-- Record set follows --

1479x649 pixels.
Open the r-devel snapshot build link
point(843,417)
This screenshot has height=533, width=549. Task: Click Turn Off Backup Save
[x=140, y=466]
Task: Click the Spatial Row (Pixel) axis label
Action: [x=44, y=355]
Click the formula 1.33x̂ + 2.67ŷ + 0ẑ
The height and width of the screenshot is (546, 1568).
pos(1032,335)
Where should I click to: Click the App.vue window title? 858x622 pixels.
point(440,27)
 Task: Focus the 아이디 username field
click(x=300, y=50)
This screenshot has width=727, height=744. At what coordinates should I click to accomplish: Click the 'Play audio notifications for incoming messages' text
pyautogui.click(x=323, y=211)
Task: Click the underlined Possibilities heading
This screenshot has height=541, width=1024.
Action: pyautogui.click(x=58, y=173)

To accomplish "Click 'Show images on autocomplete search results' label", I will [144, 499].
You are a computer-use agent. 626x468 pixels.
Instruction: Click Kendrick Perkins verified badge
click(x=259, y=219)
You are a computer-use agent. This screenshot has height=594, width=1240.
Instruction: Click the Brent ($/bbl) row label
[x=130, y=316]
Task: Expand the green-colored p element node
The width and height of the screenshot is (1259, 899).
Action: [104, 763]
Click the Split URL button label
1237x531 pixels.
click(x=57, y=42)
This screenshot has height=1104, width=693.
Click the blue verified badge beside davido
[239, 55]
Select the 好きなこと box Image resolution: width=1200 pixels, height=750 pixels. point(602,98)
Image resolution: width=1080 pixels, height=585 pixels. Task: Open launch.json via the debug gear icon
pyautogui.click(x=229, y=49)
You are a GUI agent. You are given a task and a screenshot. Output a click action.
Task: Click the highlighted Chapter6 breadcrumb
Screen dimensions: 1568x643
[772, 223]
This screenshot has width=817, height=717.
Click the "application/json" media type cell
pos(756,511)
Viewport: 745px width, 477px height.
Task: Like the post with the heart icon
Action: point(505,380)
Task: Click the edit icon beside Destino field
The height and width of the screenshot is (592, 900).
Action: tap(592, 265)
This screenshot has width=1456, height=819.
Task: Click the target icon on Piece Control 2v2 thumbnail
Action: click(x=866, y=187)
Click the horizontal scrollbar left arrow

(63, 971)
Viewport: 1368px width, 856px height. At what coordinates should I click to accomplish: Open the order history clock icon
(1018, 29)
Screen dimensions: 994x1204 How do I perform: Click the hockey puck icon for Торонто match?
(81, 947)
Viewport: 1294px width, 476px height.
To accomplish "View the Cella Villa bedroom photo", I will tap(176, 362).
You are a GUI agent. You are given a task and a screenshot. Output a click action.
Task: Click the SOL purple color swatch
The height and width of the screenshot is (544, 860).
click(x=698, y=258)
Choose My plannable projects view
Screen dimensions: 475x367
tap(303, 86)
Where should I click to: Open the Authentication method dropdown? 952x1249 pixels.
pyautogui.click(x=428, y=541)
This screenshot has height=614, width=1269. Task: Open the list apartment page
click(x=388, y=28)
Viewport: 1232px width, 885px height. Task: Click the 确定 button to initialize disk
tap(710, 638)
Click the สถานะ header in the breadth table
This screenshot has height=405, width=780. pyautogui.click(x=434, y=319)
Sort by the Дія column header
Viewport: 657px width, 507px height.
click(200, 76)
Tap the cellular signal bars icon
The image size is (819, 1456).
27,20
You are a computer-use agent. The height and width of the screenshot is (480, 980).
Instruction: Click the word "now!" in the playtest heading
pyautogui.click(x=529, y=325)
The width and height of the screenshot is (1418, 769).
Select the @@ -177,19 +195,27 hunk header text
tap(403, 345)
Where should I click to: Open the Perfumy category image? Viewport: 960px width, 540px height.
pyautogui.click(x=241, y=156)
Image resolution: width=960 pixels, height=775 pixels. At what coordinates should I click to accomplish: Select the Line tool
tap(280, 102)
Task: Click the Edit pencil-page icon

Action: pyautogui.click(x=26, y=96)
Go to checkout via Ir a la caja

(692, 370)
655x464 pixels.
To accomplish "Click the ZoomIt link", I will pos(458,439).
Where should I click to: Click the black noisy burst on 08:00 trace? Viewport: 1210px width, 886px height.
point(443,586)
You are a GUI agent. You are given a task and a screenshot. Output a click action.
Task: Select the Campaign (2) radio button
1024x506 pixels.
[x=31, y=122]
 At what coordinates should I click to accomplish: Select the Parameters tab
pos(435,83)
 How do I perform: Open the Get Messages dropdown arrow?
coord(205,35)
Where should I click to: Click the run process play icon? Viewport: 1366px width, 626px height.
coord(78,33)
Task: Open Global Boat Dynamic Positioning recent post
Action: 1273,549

-- Record set concluded --

* Exercise brief
With the line holding "This screenshot has width=817, height=717." as the first and the line holding "Task: Click the edit icon" as the last, please transcribe exactly the lines of the material above in that range and nothing else.

* Solution for this exercise
This screenshot has width=817, height=717.
Click the "application/json" media type cell
pos(756,511)
Viewport: 745px width, 477px height.
Task: Like the post with the heart icon
Action: point(505,380)
Task: Click the edit icon beside Destino field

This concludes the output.